In a way though, it was sort of ahead of its time because if Next Gen were on the air now and someone wanted to create a spin off, a ship used to having the support of a powerful nation behind it now lost and adrift with little chance of returning home is probably the concept they would come up with but in this case they would actually play to that concept instead of ignoring it.
That was what pissed me off the most, other than the psychotic inconsistent BAD Captain.
They took a great initial premise and completely neutered it from day one. All the promise of what could be totally squandered by insisting that it had to act like just another Star Fleet ship, and that it could not follow pre-planned story arc because that might confuse and lose fans who couldn’t watch every week.
Lucricrous use of the reset button, ridiculous situations or counter-intuitive consequences all enforced not by the organic flow of the show, but by the silly artificial constraints of the series.
All watched over by the only Star Fleet Captain that I would willingly frag, were I on the vessel.
I’d say about 90% of the problem was the writing. I thought the acting, by and large, was just about as good as on any other ST series. Janeway’s mood swings were a bit much, though.
I don’t even want to click on that. Was “Threshold” the episode where Janeway and Paris exceed warp 10, turn into space salamanders, mate, and are miraculously returned to human form in the last two minutes of the episode? :: shudder ::
It’s definitely the writing. Though it seemed more fundamental than that. The creators were to married to their ideas, I think, to change them to make them work better. I just find it hard to believe that of the many writers the show had, none of them pushed to tone Neelix down or make Janeway somewhat reasonable about something. There had to be someone at top overruling them.
It’s funny, since that concept was pretty much formalized with Battlestar Galactica, and Ronald Moore had worked for a year on Voyager. I always felt Moore conceived of BSG as Voyager done right.
And even then I always thought things seemed pretty easy with the human fleet on BSG considering how long they were out there. Where did Lee Adama get that gorgeous new suit? Why were they so cavalier with ammo?
A lot of things have to go wrong for a show to not work but I’d agree this was a central problem with Voyager. The concept of the ship being lost in space simply wasn’t explored beyond the first few episodes; after that they might as well have been orbiting Earth.
The writing had its moments. I only watched the show occasionally but by accident tuned into an episode in which we find out that somehow the Voyager we are watching is a dupicate of the real thing, and has been cruising around thinking they’re the originals, and now their bodies and ship are disintegrating. Doomed, they race towards a faraway ship, hoping desperately to transmit information about themselves so at least someone will remember they existed, but they fail, and the ship disintegrates.

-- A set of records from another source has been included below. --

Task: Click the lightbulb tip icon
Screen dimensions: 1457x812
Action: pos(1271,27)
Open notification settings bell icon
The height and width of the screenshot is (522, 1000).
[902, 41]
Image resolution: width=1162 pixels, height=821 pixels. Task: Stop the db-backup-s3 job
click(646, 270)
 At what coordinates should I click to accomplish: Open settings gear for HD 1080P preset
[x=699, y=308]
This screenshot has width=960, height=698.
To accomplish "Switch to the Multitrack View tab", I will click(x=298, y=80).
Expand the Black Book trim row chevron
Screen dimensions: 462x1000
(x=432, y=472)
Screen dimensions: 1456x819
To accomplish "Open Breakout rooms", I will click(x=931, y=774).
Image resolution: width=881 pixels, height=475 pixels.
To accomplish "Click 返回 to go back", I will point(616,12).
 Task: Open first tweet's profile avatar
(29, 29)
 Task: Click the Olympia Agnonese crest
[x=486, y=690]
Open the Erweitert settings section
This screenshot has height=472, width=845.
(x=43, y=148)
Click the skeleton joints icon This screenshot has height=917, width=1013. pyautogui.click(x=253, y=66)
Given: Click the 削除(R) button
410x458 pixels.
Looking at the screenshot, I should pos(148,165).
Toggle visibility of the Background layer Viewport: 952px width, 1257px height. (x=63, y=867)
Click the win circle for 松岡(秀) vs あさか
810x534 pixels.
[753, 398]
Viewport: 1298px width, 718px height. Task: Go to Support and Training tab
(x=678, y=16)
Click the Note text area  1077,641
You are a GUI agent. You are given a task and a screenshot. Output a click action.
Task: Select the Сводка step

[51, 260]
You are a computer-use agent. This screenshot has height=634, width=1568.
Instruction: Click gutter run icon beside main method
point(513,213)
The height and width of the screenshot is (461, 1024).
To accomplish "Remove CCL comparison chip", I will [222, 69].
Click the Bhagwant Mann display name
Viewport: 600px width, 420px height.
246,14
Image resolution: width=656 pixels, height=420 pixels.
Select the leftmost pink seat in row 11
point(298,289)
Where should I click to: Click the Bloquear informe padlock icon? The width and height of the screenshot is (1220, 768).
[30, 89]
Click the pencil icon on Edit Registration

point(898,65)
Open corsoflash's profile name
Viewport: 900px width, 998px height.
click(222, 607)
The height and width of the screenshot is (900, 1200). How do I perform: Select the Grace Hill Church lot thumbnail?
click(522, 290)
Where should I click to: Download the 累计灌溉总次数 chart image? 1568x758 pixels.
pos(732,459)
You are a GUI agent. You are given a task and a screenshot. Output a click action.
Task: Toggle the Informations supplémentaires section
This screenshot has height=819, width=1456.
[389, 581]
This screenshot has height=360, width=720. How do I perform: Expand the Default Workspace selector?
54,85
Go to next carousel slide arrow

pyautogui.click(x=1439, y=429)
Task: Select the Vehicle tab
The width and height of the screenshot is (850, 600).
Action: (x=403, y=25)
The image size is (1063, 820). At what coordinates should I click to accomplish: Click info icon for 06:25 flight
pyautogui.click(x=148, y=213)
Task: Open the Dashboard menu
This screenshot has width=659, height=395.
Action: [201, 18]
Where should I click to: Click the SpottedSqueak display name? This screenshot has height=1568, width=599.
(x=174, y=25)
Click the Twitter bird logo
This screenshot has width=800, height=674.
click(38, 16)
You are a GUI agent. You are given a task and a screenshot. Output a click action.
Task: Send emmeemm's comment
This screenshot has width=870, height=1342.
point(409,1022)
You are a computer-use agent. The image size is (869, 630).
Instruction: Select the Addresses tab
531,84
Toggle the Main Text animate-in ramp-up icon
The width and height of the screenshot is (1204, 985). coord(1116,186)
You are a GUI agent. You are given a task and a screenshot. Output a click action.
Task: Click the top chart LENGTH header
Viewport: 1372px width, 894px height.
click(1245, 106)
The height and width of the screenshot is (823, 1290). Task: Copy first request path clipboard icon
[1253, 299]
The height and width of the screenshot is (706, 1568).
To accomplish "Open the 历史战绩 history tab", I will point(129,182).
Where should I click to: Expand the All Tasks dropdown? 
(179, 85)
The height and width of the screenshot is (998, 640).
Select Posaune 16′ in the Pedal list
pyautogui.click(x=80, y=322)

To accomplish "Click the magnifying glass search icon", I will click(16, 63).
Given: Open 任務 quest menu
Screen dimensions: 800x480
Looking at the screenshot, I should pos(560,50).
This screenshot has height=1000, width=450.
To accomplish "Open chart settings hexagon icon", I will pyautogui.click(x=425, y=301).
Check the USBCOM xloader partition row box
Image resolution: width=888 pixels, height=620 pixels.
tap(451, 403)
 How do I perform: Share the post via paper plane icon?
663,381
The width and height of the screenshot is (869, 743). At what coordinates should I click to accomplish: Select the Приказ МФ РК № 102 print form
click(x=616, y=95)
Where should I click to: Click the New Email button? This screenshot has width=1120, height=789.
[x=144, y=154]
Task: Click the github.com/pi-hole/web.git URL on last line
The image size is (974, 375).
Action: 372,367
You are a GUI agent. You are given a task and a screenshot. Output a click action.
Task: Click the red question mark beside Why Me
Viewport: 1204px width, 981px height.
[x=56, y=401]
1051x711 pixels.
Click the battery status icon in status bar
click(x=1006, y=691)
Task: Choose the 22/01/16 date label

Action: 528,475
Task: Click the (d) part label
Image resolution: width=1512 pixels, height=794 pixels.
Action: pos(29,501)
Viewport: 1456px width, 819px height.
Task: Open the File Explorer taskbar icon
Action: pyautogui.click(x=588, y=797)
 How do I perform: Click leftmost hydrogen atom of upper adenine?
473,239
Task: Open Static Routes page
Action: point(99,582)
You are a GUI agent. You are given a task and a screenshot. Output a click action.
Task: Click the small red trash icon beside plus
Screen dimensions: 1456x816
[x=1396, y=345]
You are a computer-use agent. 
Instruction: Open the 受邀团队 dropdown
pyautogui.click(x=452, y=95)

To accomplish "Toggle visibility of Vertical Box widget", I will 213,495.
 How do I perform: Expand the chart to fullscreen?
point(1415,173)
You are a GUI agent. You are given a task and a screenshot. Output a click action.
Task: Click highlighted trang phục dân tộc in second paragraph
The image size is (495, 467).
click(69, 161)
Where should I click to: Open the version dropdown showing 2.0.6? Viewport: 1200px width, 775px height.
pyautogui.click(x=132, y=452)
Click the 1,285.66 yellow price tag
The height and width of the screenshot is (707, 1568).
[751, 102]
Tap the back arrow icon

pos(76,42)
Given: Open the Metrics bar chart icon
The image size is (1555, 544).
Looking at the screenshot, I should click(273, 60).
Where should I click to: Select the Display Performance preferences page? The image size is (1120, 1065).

The ship they were chasing after was the real Voyager, which notices some debris in space but didn’t get the transmission and so just carries on.
The end of the episode is remarkably poignant. It’s really first rate television, and serves well as a microcosm of part of the crisis Voyager is facing - what if they don’t make it? What if all they did and felt and suffered and accomplished is not just for naught, but is forgotten?
I looked it up and I am referring to the episode “Course: Oblivion.”